O Sindicato Único dos Trabalhadores em Educação (Sind-UTE) subseção Betim anunciou que vai aderir a greve nacional entre a próxima terça-feira (15) e quinta-feira (17). Toda a rede municipal e estadual deve cruzar os braços por três dias em defesa da educação pública, contra os escalonamentos de salários e para exigir que o repasses dos recursos federais do pré-sal sejam feitos para a educação.

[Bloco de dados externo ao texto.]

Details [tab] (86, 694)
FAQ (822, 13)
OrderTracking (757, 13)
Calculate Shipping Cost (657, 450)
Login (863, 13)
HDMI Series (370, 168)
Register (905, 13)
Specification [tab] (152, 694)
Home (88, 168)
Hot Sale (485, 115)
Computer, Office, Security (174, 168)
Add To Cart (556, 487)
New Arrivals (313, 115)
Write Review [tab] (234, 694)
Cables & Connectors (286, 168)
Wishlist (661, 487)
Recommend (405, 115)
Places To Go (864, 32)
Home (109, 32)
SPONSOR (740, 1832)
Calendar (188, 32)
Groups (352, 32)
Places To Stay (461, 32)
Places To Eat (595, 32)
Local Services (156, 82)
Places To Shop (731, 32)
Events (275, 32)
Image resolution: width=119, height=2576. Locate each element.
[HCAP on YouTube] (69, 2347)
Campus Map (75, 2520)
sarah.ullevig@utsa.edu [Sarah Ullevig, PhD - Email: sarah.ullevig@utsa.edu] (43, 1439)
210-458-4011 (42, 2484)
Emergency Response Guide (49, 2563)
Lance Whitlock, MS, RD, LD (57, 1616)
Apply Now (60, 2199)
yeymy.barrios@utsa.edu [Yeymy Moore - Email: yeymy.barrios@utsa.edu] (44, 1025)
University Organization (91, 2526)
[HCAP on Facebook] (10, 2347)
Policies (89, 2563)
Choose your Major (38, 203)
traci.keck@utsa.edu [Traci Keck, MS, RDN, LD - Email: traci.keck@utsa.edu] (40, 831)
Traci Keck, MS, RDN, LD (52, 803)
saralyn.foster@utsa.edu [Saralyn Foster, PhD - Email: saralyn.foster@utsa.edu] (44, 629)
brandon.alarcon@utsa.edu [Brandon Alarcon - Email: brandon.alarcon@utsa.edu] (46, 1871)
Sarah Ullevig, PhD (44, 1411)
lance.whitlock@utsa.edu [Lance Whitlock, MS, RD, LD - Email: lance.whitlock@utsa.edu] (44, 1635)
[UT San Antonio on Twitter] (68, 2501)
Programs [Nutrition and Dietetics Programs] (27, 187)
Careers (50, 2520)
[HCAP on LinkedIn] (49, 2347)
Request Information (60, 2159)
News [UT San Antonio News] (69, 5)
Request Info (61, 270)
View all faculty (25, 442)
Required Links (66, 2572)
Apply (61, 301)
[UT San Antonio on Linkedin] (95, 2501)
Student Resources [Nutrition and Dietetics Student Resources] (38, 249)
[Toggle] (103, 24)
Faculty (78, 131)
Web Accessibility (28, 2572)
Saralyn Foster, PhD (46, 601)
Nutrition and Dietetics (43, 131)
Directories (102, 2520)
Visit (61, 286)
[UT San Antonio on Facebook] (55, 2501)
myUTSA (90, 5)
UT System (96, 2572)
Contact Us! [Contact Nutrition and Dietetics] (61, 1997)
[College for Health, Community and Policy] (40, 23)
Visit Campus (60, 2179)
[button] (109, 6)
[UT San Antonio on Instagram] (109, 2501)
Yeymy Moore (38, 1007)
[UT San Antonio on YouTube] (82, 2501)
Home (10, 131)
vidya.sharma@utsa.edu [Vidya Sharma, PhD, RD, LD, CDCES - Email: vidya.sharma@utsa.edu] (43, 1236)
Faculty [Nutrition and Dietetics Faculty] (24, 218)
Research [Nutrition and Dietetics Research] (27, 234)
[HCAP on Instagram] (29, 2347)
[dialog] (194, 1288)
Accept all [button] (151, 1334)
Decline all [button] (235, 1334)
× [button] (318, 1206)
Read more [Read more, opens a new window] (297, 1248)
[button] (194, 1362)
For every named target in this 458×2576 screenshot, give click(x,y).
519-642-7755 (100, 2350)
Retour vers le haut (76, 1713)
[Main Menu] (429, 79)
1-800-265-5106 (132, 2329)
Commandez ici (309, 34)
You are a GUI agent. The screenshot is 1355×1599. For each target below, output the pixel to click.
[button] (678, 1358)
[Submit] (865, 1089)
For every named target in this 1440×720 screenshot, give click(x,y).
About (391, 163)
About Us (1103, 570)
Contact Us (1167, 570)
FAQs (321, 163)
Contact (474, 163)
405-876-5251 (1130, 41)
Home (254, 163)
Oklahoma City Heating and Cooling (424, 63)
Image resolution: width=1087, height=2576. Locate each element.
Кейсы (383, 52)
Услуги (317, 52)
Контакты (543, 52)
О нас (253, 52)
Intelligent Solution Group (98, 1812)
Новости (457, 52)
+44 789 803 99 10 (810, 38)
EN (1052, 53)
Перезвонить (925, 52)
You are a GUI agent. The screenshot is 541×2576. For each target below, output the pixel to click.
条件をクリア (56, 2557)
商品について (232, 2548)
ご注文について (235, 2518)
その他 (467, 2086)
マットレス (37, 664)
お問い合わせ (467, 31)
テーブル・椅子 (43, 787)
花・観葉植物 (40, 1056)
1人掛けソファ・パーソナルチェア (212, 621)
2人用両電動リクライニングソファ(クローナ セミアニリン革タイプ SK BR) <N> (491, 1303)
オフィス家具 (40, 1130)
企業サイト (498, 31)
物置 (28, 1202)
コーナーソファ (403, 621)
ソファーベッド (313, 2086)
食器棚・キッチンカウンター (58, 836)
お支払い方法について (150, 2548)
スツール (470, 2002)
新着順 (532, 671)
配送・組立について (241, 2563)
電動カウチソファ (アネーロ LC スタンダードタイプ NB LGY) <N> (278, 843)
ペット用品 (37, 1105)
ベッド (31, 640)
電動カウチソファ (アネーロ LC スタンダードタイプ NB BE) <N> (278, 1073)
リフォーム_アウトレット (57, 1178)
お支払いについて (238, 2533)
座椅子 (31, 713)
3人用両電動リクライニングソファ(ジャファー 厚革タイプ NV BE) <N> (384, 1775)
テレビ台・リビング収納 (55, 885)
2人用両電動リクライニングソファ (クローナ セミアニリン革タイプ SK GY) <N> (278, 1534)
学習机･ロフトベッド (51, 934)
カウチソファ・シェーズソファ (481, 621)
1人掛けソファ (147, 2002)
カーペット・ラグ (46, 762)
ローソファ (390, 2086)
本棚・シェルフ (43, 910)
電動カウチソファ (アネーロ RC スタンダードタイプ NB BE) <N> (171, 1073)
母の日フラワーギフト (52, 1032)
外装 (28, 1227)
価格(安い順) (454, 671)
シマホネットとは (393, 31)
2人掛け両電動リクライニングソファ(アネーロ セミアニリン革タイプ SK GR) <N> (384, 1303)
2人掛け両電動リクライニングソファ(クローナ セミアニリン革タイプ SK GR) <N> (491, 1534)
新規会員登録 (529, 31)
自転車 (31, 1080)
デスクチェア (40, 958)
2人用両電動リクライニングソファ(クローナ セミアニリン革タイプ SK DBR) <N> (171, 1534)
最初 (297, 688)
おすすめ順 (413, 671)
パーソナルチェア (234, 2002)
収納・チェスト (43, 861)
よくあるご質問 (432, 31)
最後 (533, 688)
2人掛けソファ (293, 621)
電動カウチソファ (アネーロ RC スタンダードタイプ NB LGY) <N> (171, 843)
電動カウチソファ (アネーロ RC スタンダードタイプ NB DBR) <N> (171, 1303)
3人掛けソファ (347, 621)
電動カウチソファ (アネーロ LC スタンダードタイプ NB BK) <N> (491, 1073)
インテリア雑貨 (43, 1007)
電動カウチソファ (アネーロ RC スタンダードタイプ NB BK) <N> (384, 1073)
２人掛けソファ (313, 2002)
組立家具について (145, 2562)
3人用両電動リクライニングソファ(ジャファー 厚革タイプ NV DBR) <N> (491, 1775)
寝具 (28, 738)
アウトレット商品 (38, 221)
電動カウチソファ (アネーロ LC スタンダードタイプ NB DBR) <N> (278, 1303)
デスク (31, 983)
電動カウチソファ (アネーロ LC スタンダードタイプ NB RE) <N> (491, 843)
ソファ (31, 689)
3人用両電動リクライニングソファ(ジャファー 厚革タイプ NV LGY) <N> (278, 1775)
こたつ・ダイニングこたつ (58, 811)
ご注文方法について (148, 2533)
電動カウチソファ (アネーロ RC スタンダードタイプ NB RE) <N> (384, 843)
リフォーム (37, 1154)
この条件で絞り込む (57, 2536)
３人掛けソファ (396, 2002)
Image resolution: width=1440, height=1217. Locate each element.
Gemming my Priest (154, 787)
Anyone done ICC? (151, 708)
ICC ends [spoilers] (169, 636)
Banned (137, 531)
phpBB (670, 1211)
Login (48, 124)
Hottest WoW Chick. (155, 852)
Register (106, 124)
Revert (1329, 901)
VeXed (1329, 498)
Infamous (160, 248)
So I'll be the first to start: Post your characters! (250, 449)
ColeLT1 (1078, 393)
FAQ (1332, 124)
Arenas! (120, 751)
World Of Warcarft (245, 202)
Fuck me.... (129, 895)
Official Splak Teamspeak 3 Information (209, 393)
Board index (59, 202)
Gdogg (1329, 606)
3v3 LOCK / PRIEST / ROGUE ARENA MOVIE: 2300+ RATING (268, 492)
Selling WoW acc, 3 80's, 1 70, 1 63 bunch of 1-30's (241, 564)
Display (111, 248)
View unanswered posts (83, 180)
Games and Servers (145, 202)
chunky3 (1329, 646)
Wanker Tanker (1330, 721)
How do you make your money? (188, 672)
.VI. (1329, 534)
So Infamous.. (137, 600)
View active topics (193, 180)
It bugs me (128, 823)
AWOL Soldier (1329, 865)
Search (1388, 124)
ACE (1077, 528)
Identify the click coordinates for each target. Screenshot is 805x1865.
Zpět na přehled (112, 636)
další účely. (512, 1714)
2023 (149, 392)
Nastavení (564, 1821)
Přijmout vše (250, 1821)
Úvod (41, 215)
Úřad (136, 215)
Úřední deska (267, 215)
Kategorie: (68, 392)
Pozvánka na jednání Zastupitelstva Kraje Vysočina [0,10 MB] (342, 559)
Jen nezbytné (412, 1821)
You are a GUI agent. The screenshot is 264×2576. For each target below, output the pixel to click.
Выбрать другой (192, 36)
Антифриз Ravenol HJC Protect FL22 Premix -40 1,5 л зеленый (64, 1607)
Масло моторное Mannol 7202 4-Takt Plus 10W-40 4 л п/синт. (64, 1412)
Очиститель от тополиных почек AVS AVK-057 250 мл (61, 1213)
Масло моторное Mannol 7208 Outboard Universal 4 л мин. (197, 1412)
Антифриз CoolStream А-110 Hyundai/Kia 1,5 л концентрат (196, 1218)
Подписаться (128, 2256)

Na sexta -feira (18), a rede municipal continuará parada.

A paralisação também tem por objetivo pressionar o governo municipal a cumprir com a pauta de reivindicações da categoria, como o pagamento do piso salarial e da isonomia, além da regularização do repasse do caixa escolar e dos repasses patronais da prefeitura ao Instituto de Previdência do Município de Betim (Ipremb), entre outras questões. “Em contrapartida, não faltam recursos para a prefeitura contratar e fazer a folha de pagamento dos secretários e demais cargos comissionados.

Enquanto que um agente de serviço escolar em início de carreira ganha apenas R$ 727,24, menos que o mínimo nacional, temos informações de que um secretário em Betim recebeu no mês de fevereiro R$ 27 mil”, denunciou o coordenador geral do Sind-UTE em Betim, Luiz Fernando de Souza.

O sindicalista afirmou ainda que a secretaria fez ainda, durante 2015, R$ 18 milhões em saques da conta do Fundeb (Fundo de Manutenção e Desenvolvimento da Educação Básica) – recursos que deveriam financiar apenas a educação municipal – sem prestar explicações para o conselho de fiscalização. “Com isso, pelo terceiro ano consecutivo, as contas da educação foram reprovadas”.

Para Souza, não é aceitável que a prefeitura estabeleça política de cortes na educação, enquanto os recursos da educação crescem ano a ano. “Só em janeiro desse ano a secretaria já recebeu de transferências do governo federal R$ 18 milhões, R$ 3 milhões a mais que no mesmo período do ano anterior”.

Uma assembleia da rede municipal, com indicativo de greve, está marcada ocorrer na quinta (17), às 15h30, embaixo do viaduto do Jacintão.

Posicionamento

A prefeitura disse que, “devido aos problemas econômicos e financeiros decorrentes do atual cenário de crise por qual passa todo o país, não há como atender as reivindicações da categoria”.